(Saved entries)
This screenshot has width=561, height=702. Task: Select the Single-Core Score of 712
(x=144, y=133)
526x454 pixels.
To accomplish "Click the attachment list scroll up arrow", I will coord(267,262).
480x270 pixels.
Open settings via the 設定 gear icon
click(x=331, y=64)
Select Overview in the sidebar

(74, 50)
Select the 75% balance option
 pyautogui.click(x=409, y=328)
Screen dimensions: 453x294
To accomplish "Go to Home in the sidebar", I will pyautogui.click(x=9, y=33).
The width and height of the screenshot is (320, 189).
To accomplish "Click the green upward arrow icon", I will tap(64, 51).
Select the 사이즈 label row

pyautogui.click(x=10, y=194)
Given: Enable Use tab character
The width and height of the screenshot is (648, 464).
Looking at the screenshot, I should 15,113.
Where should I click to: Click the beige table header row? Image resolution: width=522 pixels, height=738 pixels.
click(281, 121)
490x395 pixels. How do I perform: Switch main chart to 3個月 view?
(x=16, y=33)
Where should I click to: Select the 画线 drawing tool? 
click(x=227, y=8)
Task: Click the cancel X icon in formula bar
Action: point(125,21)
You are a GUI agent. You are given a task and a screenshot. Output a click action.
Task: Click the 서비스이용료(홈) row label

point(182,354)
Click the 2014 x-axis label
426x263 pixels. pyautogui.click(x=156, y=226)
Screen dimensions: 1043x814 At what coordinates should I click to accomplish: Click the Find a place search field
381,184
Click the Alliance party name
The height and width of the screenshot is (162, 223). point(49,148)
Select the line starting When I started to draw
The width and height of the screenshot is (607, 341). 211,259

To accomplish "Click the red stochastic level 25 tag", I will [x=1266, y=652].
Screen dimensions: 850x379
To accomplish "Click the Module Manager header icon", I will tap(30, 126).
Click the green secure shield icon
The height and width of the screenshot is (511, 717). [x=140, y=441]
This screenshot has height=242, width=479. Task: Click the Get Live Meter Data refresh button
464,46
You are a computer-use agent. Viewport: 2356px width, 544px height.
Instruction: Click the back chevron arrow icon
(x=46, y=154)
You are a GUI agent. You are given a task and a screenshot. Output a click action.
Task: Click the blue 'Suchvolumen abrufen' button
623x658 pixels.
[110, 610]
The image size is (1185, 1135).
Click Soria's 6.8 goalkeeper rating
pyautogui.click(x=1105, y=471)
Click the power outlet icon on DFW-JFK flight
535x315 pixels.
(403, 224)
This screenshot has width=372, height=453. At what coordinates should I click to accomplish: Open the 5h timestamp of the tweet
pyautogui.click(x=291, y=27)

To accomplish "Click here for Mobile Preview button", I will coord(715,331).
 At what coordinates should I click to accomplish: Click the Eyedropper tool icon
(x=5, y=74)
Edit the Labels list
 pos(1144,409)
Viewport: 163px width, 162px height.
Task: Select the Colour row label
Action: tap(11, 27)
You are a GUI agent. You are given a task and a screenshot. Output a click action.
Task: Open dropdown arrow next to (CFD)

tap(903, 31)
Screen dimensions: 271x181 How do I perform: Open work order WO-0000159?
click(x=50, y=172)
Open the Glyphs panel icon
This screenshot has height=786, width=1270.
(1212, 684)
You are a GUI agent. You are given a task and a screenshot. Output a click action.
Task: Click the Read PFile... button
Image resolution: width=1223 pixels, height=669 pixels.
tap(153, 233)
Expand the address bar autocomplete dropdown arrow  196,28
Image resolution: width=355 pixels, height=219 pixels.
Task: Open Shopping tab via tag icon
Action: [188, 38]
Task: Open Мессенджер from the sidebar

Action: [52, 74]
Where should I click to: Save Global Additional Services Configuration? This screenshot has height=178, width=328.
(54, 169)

» About this task: Give back exactly the lines above, from the line containing "Instruction: Click the" through the line containing "The image size is (1185, 1135).", with both end lines and nothing more.

» Expected output:
Instruction: Click the back chevron arrow icon
(x=46, y=154)
You are a GUI agent. You are given a task and a screenshot. Output a click action.
Task: Click the blue 'Suchvolumen abrufen' button
623x658 pixels.
[110, 610]
The image size is (1185, 1135).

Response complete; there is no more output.